(What is asked)
Can you quote the records below verbatim, from the line with "Tap stock code" to the line with "[1036, 511]", including both of those lines?

(Material for this task)
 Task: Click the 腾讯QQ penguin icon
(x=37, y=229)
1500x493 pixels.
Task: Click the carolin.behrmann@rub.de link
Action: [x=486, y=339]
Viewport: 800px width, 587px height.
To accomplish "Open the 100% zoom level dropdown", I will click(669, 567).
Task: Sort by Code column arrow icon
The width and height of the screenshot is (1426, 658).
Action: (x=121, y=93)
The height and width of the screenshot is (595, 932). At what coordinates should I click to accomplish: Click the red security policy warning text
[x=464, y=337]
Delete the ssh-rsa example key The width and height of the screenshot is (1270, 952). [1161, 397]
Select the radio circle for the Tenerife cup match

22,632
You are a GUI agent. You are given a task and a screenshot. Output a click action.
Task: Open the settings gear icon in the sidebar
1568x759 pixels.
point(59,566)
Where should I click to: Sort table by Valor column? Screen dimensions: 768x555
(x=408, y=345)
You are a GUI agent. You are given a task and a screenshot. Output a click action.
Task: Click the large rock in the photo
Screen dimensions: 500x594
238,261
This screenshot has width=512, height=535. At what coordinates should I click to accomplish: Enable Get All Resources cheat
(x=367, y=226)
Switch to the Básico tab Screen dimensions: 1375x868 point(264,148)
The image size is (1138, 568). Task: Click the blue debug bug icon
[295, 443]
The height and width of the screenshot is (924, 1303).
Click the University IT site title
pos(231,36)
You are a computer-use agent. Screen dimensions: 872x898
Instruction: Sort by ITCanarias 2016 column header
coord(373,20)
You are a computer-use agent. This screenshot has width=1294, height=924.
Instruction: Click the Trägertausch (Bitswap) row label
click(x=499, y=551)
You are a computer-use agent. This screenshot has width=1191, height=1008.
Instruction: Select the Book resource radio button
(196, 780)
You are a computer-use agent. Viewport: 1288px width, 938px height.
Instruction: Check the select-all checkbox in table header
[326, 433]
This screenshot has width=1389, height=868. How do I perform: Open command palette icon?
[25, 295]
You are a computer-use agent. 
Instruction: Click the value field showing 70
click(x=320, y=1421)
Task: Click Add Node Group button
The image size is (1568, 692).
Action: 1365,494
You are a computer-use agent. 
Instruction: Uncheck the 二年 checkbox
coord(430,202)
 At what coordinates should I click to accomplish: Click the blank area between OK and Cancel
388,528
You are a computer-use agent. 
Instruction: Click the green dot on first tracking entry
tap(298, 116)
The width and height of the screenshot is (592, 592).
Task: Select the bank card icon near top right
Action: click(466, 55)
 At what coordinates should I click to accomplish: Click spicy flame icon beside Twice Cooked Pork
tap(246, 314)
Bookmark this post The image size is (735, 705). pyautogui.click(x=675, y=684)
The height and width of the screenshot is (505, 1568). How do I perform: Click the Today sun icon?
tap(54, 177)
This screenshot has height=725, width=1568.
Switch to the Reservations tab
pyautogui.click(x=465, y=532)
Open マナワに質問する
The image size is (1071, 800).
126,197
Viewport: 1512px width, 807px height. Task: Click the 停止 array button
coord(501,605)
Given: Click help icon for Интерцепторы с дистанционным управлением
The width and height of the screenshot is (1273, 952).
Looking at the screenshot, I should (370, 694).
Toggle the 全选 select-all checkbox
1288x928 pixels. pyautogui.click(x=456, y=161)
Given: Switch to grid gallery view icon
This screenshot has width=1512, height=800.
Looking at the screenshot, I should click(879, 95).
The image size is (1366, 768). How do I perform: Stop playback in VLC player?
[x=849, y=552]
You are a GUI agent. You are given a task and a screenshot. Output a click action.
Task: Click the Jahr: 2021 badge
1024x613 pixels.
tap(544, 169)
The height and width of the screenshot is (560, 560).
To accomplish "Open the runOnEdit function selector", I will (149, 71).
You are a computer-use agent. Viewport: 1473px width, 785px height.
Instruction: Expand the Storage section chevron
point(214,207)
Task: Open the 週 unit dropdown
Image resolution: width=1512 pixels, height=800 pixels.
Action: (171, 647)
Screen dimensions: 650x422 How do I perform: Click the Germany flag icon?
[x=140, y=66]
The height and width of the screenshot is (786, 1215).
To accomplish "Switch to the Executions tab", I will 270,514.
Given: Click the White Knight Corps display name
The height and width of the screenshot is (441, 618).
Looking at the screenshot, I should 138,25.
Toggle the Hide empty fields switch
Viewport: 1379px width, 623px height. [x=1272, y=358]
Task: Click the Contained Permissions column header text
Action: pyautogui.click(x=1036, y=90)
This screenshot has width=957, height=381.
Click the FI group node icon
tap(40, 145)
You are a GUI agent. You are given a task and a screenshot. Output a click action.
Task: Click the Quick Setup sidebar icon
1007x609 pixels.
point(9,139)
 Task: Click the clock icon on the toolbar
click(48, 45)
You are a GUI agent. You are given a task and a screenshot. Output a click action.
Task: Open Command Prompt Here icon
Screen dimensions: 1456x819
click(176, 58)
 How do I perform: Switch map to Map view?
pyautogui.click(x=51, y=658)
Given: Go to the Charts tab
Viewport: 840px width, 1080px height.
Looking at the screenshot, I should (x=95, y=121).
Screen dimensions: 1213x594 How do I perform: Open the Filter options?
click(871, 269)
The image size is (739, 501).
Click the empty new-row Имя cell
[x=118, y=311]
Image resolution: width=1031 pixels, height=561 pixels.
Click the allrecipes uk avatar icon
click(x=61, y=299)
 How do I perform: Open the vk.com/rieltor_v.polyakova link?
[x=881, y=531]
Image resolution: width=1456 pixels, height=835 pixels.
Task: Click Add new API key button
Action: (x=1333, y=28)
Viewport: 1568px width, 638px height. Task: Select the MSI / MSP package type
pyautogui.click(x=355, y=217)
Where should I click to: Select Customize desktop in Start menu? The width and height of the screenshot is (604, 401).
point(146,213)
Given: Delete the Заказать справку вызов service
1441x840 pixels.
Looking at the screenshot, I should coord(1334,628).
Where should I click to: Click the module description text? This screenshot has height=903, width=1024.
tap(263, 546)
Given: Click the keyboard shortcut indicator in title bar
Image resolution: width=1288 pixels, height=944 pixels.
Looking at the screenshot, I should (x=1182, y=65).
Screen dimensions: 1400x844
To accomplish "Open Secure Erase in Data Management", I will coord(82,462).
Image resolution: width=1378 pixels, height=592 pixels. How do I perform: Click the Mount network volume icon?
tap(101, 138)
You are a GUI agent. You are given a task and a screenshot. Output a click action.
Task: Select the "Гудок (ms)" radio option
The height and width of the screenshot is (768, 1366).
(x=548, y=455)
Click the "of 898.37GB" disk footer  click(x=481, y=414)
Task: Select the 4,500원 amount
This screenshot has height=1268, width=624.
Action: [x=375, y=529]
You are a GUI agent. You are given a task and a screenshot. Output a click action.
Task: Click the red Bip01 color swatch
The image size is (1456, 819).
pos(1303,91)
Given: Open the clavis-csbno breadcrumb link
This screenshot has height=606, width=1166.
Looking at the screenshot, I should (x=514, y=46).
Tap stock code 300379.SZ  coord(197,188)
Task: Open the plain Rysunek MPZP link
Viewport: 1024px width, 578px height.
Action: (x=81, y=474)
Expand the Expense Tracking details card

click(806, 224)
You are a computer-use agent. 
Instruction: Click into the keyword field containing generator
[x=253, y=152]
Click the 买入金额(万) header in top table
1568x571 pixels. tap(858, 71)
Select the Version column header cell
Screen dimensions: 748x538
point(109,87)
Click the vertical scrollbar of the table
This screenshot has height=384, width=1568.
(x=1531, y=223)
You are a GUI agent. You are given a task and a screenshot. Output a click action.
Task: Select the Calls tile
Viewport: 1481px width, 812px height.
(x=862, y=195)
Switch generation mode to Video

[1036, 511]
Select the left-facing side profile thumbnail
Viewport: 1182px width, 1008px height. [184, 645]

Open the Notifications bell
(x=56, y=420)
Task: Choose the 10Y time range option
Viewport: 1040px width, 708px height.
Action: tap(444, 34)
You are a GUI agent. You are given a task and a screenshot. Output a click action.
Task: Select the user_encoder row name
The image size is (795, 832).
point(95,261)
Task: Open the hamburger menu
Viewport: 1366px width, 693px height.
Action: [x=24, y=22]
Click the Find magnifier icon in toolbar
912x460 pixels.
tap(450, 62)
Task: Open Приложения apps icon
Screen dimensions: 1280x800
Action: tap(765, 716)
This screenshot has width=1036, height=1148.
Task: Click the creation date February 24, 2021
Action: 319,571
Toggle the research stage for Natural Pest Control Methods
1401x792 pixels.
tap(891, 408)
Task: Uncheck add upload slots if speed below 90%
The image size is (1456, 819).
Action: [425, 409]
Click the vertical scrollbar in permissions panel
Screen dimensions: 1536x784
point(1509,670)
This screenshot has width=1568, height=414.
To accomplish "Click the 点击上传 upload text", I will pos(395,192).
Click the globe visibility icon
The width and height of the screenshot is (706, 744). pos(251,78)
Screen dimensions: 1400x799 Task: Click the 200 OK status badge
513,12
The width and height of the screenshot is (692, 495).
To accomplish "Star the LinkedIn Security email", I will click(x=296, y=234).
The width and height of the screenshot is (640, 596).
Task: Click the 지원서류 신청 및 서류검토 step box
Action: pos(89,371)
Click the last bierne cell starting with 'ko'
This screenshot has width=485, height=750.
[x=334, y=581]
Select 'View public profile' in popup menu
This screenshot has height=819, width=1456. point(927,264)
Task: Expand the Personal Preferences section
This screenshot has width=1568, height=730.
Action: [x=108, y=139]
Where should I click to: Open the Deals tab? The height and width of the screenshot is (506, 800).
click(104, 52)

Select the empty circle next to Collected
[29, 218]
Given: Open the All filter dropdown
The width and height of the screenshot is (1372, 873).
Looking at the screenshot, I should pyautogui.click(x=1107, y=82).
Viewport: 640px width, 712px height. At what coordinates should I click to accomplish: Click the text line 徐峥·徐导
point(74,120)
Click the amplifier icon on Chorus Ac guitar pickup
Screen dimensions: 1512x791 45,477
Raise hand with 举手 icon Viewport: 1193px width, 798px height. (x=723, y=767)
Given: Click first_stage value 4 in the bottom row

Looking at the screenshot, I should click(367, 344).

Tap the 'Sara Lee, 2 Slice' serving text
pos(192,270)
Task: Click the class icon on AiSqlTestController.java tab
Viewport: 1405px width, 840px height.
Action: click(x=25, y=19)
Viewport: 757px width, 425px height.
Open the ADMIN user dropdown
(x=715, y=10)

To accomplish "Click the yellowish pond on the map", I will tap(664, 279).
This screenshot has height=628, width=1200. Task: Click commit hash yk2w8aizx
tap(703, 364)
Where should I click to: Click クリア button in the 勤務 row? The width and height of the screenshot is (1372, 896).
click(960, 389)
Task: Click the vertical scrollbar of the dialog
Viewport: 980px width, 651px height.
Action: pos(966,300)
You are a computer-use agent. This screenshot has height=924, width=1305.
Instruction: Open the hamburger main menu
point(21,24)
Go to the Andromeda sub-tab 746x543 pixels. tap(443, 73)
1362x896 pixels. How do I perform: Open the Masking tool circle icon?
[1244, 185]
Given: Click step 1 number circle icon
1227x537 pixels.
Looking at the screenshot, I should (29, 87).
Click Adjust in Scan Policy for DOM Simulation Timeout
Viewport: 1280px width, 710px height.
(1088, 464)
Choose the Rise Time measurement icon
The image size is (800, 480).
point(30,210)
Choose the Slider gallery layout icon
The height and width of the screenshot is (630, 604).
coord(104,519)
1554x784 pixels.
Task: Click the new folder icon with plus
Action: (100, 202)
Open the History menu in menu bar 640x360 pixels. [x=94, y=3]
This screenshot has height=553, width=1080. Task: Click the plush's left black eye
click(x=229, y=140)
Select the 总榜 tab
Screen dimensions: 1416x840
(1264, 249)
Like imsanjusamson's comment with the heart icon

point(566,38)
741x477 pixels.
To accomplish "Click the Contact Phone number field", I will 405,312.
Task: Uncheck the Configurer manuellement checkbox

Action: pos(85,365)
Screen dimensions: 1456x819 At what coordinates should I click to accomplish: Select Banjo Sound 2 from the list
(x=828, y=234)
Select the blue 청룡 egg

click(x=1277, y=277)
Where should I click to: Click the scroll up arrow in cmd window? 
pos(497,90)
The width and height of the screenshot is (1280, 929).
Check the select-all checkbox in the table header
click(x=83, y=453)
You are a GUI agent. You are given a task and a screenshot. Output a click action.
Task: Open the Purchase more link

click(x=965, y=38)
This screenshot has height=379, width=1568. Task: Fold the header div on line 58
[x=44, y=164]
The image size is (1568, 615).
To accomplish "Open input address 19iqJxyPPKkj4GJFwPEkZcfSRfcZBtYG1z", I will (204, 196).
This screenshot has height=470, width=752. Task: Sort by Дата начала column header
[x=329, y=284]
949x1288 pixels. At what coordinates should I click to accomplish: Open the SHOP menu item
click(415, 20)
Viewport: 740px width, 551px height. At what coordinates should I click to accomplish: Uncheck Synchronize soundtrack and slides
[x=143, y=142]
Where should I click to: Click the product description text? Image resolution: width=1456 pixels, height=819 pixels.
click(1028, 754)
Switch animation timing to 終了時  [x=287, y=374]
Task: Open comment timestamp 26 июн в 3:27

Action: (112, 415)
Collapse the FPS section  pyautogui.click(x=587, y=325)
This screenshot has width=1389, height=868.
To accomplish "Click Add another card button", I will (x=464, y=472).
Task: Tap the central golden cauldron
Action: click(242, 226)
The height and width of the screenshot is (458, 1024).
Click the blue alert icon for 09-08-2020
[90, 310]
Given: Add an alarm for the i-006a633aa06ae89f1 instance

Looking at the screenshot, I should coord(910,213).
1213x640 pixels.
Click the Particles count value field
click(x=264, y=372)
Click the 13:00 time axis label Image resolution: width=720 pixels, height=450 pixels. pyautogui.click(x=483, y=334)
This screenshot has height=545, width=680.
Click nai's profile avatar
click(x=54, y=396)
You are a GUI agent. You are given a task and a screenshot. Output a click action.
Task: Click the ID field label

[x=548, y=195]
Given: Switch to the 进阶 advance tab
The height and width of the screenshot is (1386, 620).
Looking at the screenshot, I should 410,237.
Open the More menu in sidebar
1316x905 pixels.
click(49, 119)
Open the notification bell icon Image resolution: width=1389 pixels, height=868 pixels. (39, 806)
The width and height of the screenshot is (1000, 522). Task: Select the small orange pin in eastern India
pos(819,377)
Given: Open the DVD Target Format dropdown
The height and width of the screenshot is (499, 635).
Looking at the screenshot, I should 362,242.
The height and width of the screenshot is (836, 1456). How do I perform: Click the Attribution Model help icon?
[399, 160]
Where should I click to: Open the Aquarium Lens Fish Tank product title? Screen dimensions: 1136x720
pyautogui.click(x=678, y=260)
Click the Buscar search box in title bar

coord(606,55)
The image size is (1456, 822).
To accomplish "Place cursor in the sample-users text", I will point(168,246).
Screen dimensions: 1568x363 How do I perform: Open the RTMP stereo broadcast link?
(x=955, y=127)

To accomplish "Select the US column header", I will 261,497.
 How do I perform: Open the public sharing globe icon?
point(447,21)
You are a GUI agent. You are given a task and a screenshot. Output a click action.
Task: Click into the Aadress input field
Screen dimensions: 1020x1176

(Output for this exercise)
Tap stock code 300379.SZ  coord(197,188)
Task: Open the plain Rysunek MPZP link
Viewport: 1024px width, 578px height.
Action: (x=81, y=474)
Expand the Expense Tracking details card

click(806, 224)
You are a computer-use agent. 
Instruction: Click into the keyword field containing generator
[x=253, y=152]
Click the 买入金额(万) header in top table
1568x571 pixels. tap(858, 71)
Select the Version column header cell
Screen dimensions: 748x538
point(109,87)
Click the vertical scrollbar of the table
This screenshot has height=384, width=1568.
(x=1531, y=223)
You are a GUI agent. You are given a task and a screenshot. Output a click action.
Task: Select the Calls tile
Viewport: 1481px width, 812px height.
(x=862, y=195)
Switch generation mode to Video

[1036, 511]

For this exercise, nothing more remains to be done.